» WORK REQUIRED: Please set down, with no changes, every line of the material below from the one containing "The height and" through the end. Skip the pictures.

» DATASET RECORDS:
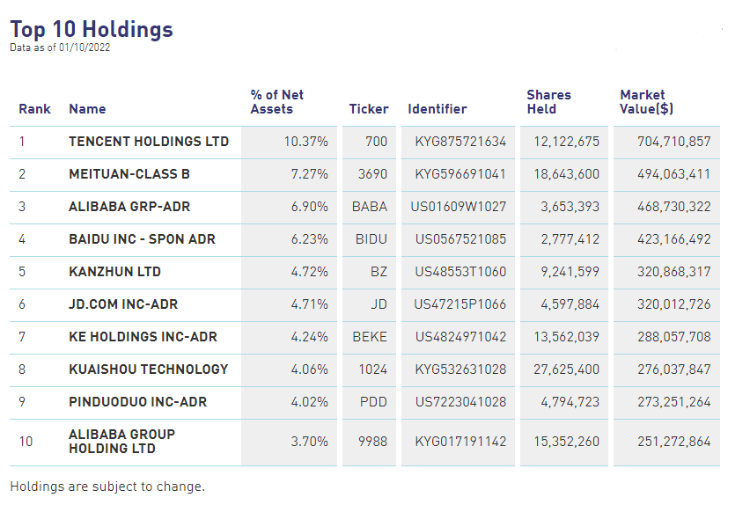Click the 10.37% net assets cell
The image size is (750, 505).
tap(306, 142)
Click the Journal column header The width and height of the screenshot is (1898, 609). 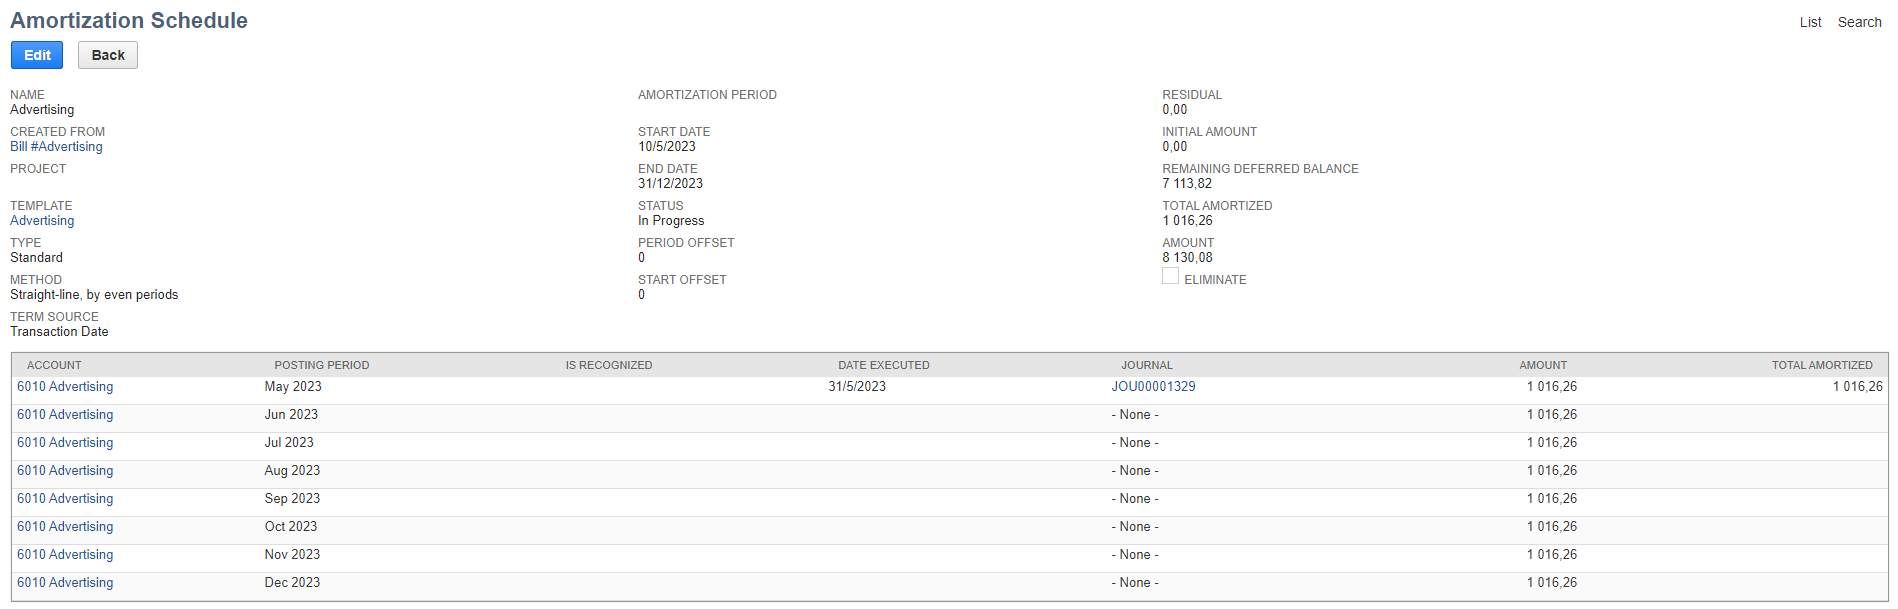pyautogui.click(x=1146, y=365)
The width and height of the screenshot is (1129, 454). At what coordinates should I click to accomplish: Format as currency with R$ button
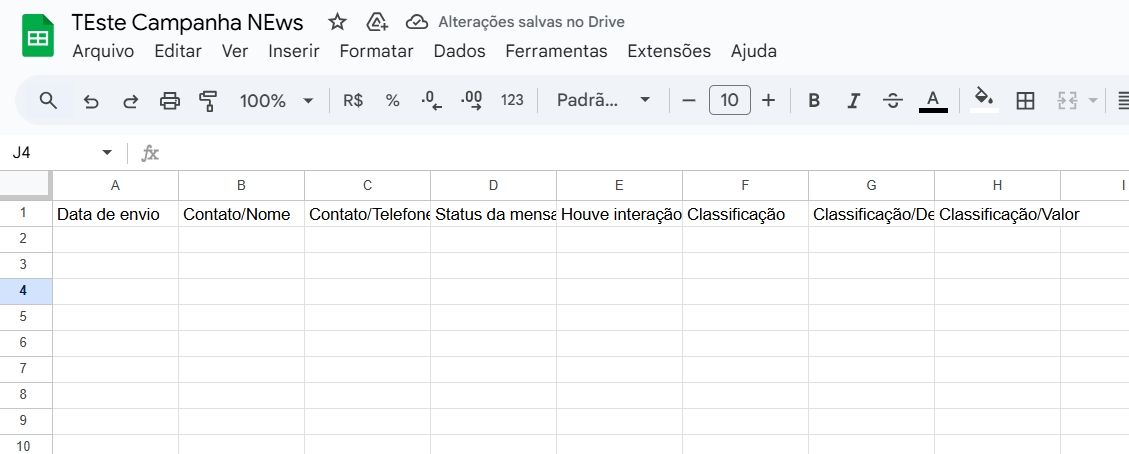coord(353,100)
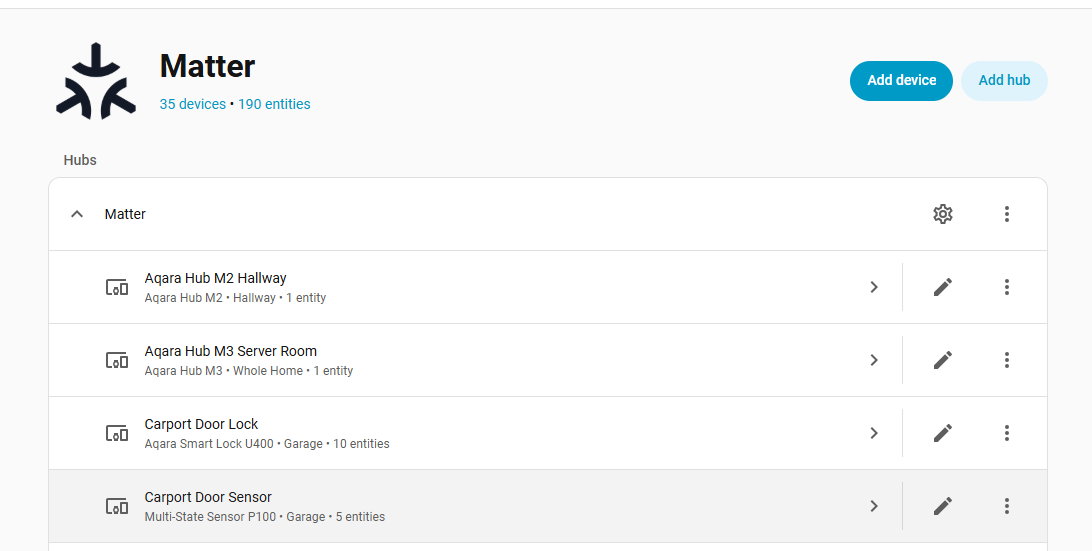Image resolution: width=1092 pixels, height=551 pixels.
Task: Click the Add device button
Action: click(901, 81)

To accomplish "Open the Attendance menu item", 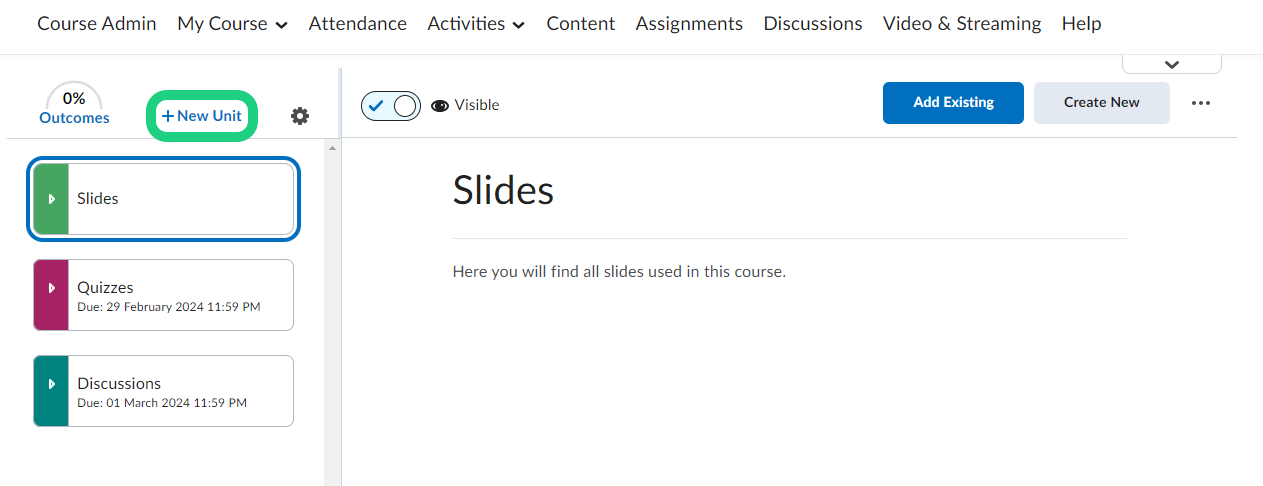I will pyautogui.click(x=357, y=23).
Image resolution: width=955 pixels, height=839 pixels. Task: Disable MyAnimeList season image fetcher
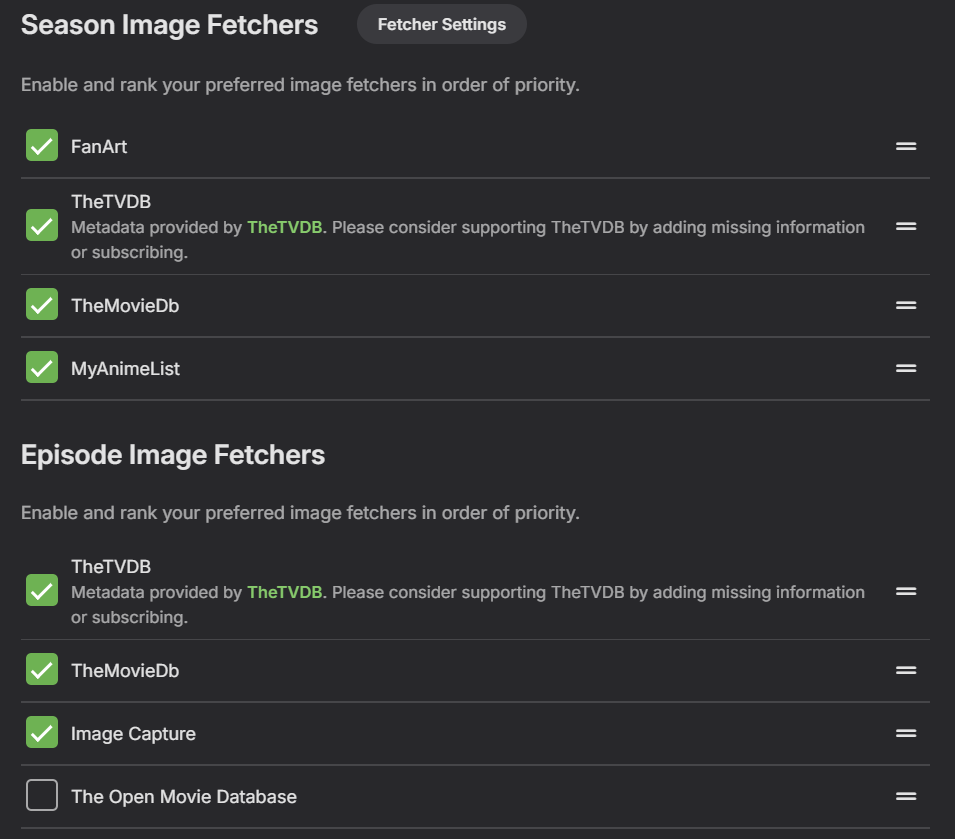[x=42, y=367]
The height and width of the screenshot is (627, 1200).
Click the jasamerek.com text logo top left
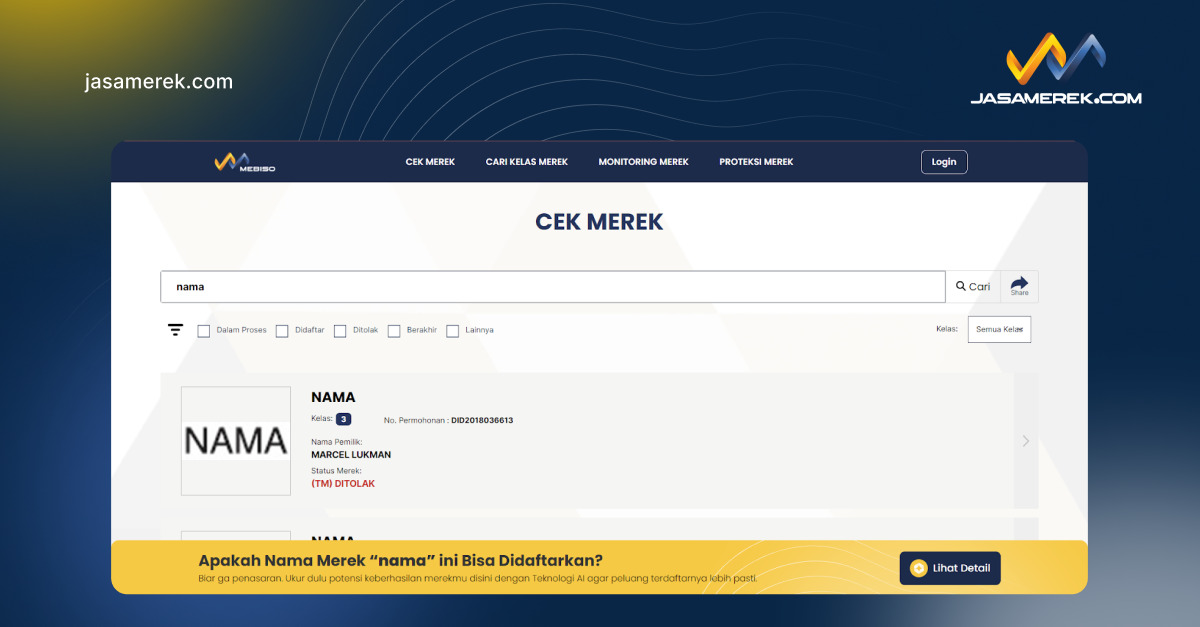pyautogui.click(x=157, y=81)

» REPLY TO THE TASK:
The height and width of the screenshot is (627, 1200).
Click the jasamerek.com text logo top left
pyautogui.click(x=157, y=81)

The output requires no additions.